Task details:
From the line containing "This screenshot has width=1512, height=791." through the last line below, copy every line exactly, leaving out the pictures.

################

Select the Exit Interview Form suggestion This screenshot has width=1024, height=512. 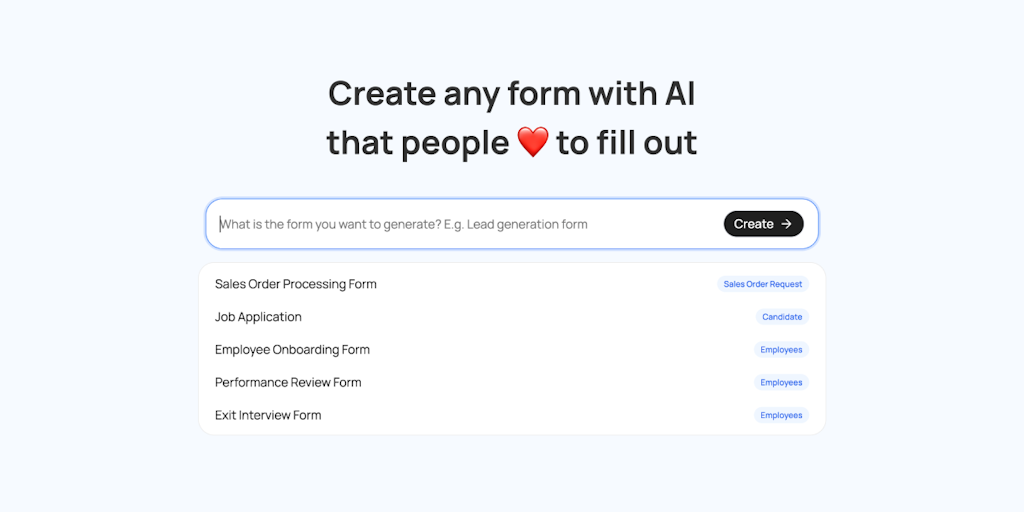coord(268,415)
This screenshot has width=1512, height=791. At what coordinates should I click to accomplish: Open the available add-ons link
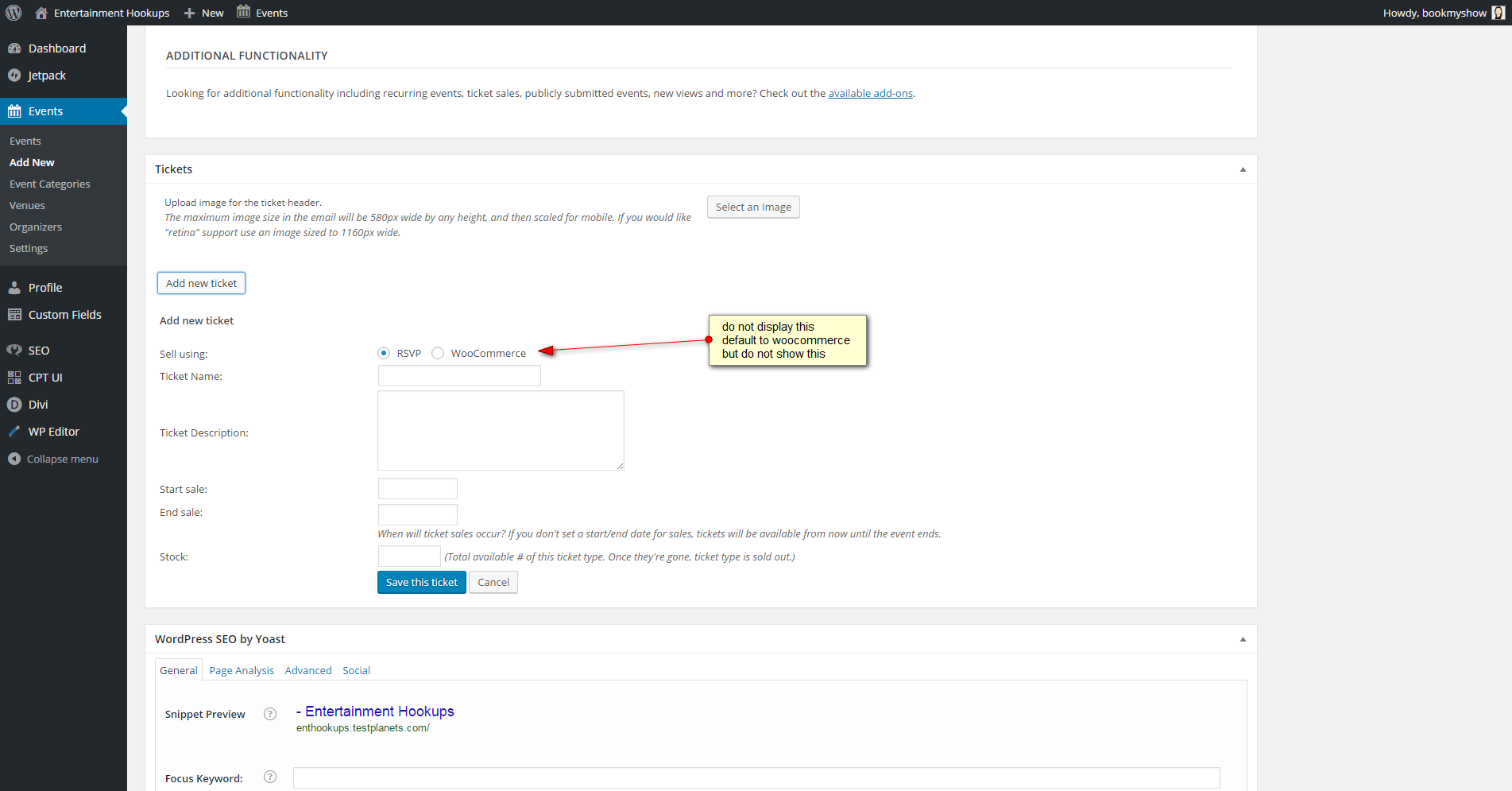(870, 93)
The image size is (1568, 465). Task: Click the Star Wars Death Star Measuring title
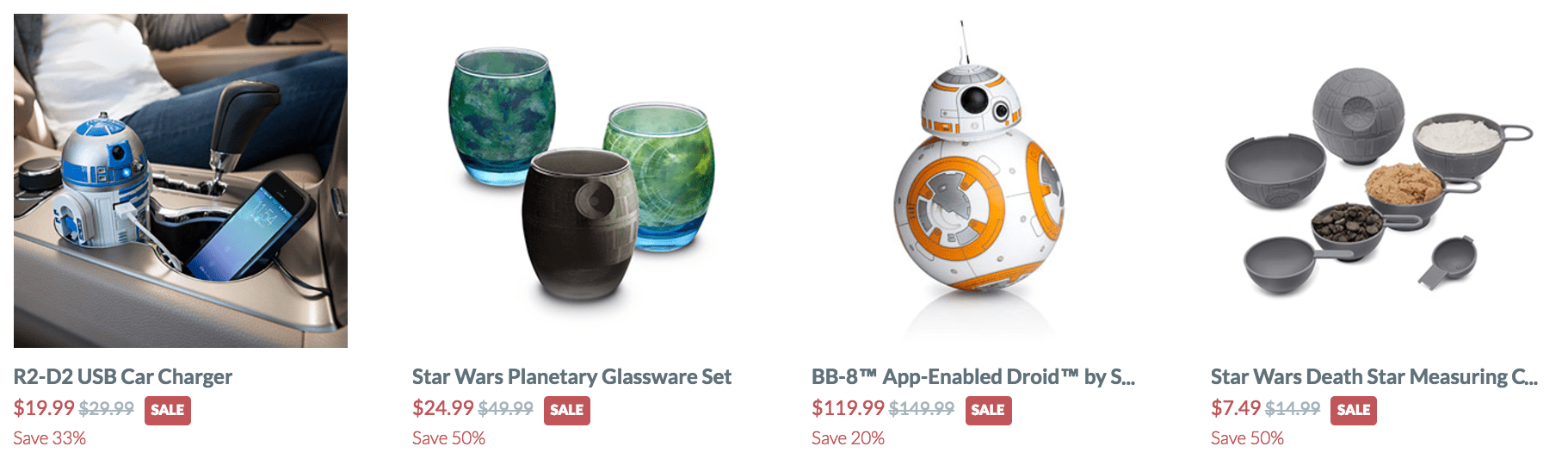pos(1374,377)
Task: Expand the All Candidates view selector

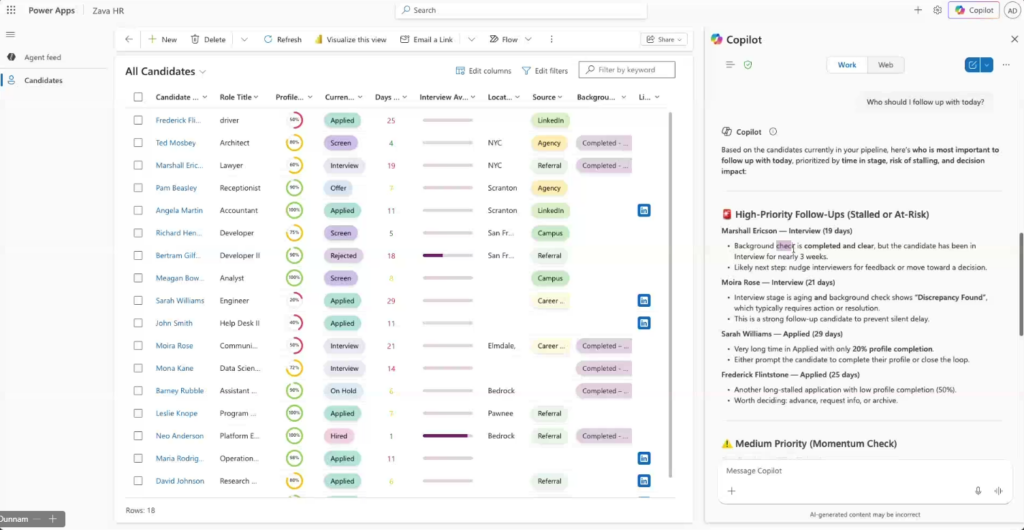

################

Response below:
This screenshot has width=1512, height=791. At what coordinates should I click to accomplish: Open the available add-ons link
(870, 93)
The image size is (1568, 465). Task: Click the Star Wars Death Star Measuring title
pos(1374,377)
Task: Expand the All Candidates view selector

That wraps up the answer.